Leila Zoraida, Ruys Péres de Viedma dll. memainkan teater di luar teks. Haji Murad takjub, marah dan serentak pilu. Ayahnya meloncat ke laut; untuk diselamatkan.

Di sebuah pulau sepi, ayah Zoraida ditinggal sendiri, merebah ke tanah, jungkal balik, dan kata tak sanggup berbicara. Ia memeluk janggut dan mencabut rambut; kembalilah, anakku sayang!

Berdoalah kepada Allah, ayahku tersayang, kiranya Leila Marièn menyembuhkan dukamu yang ayah sendiri ciptakan.
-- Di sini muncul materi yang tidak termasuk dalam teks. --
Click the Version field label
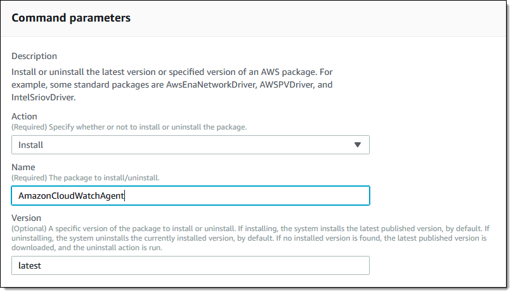 coord(27,217)
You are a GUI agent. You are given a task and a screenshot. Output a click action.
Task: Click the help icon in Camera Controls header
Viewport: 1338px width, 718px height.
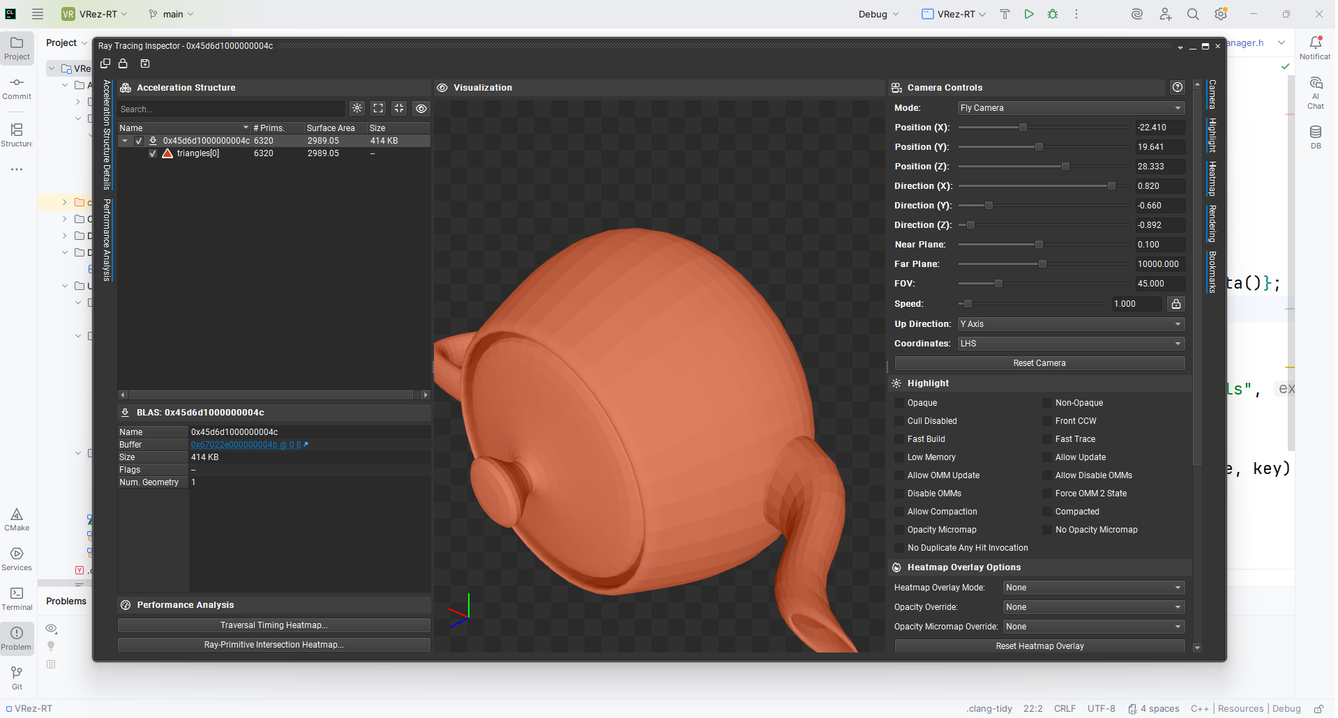(x=1178, y=87)
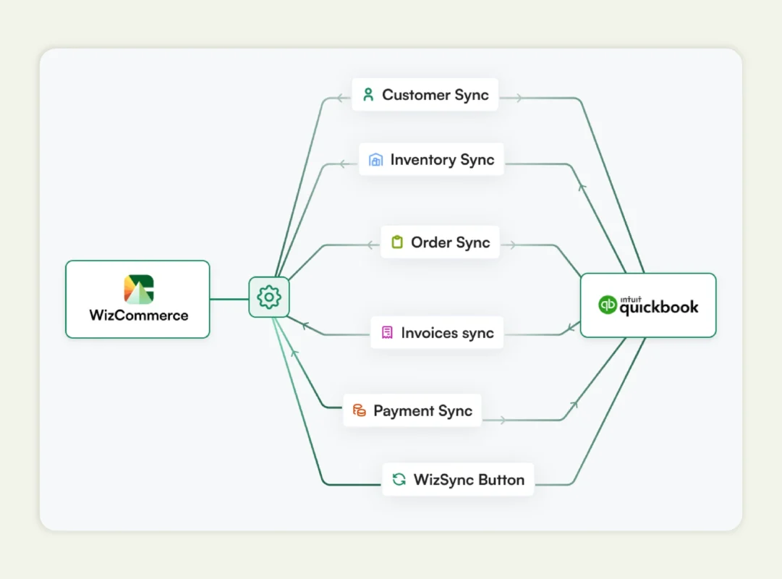Select the WizCommerce card
The width and height of the screenshot is (782, 579).
point(137,299)
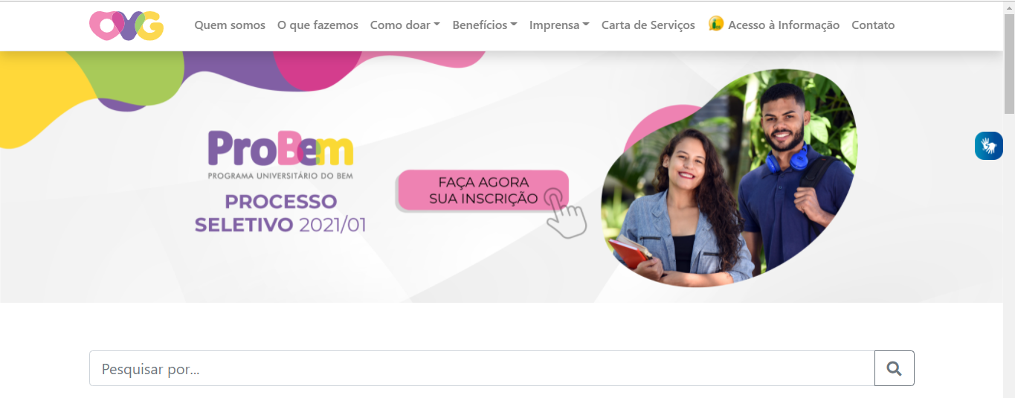The width and height of the screenshot is (1015, 398).
Task: Click the OVG heart logo
Action: (x=126, y=25)
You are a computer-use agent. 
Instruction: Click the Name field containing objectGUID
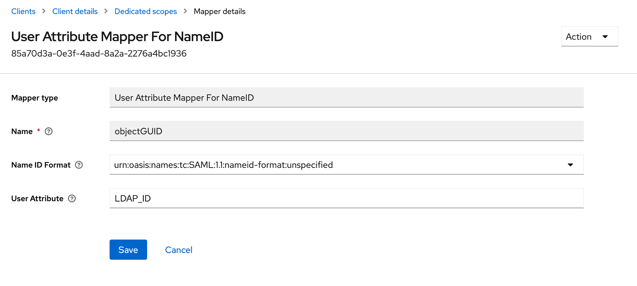346,131
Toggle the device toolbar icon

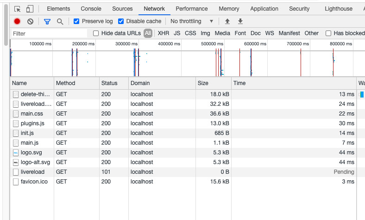click(x=30, y=9)
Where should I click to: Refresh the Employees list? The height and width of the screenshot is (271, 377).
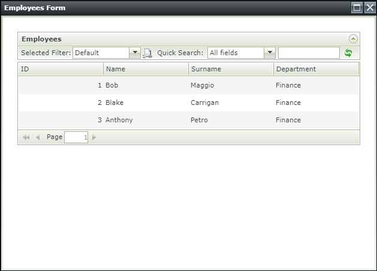(x=348, y=53)
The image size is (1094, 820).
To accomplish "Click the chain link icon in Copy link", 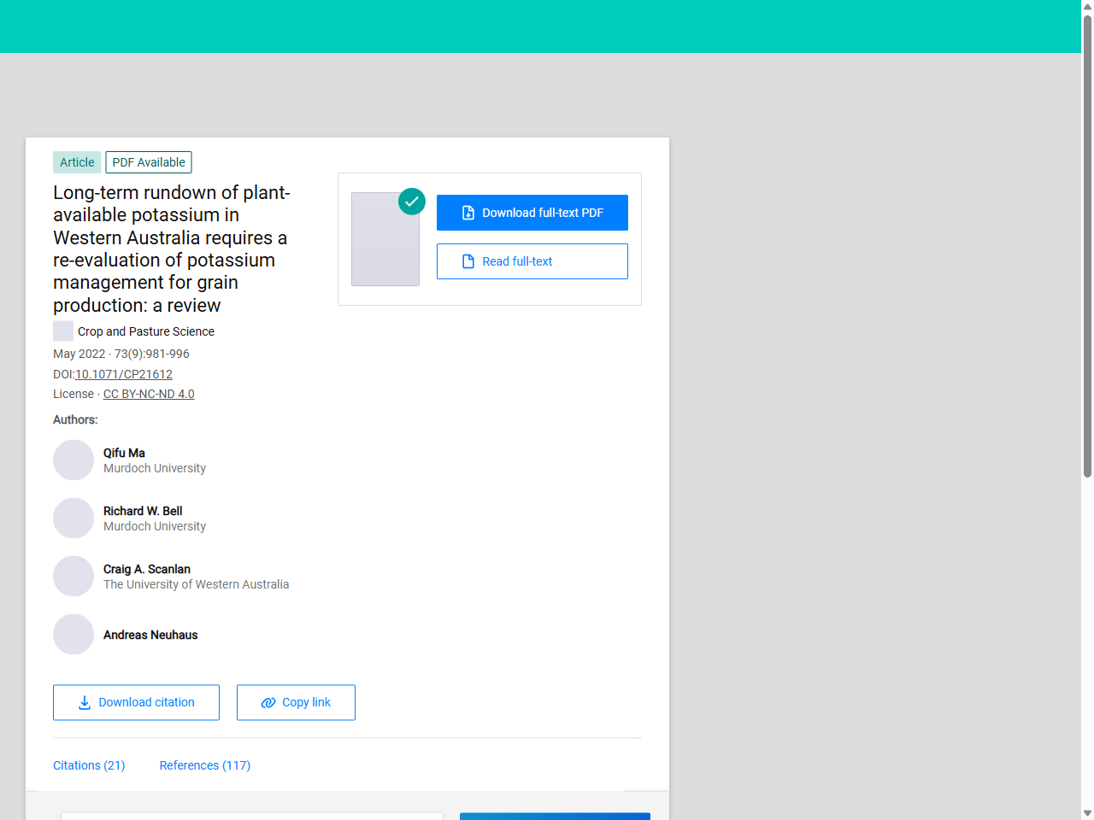I will pos(268,701).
Setiba di losmen, Ruys Péres de Viedma memperkenalkan Zoraida, putri Arab yang masih membungkus wajahnya dengan cadar. Putri Aljier itu hanya diam. Sekali berbicara, “bukan Zoraida! Aku Maria. Aku Maria!” Waktu itu Islam dan Kristen sedang berperang merebut entah. 
Dengan wajah dan diamnya, ia sedang mengundang pertempuran hati siapa saja. Identitas etnis dan agama pun lenyap.

Adakah Zoraida Aljier?
Adakah Zoraida Spanyol?
Nama hanya menciptakan pagar!

Terinspirasi dari buku " Si Majenun dan Sayid Hamid", karya Goenawan Mohamad.

*Melki Deni, Mahasiswa STFK Ledalero-Maumere-Flores-NTT.

Post a Comment for "Wanita di Rumah Kertas dan Puisi lainnya"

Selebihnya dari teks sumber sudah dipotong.